▶ [Task description] Give the number of lines in the records below that contain the string "near", treating uppercase and lowercase as different. Reply with that number only.

Dataset entries:
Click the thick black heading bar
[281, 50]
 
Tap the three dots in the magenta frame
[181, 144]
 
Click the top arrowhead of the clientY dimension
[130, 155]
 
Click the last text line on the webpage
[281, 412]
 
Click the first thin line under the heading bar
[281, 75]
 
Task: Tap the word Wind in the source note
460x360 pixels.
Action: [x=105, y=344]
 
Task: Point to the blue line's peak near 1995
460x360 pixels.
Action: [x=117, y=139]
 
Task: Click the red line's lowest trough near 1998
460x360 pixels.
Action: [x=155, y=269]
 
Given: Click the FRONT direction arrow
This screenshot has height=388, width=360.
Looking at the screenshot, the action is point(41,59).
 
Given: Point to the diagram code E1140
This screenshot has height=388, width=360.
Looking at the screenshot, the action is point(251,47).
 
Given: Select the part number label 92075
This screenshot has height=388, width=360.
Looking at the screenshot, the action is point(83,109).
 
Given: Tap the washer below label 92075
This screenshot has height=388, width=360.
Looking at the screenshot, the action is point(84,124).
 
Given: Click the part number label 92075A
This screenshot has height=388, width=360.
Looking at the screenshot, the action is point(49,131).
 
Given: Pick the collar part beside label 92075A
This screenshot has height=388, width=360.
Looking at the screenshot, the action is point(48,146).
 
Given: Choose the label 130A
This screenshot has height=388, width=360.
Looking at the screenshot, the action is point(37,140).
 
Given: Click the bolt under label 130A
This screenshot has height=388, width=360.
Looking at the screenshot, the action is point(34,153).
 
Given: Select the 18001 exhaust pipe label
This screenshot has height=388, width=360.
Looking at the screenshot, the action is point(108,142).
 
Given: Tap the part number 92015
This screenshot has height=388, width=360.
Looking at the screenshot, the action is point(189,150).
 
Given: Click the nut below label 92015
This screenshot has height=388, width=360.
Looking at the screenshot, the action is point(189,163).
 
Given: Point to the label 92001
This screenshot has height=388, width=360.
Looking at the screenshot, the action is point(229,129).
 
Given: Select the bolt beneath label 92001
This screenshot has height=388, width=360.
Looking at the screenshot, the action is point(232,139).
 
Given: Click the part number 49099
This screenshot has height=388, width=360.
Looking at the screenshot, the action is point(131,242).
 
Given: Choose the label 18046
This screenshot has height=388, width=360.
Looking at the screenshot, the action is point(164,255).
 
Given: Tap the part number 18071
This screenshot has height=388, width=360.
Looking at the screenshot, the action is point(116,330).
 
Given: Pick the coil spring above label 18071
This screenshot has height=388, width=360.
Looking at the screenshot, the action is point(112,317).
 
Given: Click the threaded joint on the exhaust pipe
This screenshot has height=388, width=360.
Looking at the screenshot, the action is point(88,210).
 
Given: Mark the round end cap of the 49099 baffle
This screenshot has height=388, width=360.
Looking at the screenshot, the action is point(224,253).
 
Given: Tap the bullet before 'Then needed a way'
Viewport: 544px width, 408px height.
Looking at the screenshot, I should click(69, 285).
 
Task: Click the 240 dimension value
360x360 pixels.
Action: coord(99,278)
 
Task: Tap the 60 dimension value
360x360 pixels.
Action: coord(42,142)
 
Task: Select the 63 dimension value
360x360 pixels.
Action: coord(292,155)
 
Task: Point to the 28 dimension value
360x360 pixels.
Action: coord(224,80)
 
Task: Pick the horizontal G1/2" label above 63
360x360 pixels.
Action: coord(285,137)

▶ [Task output] 2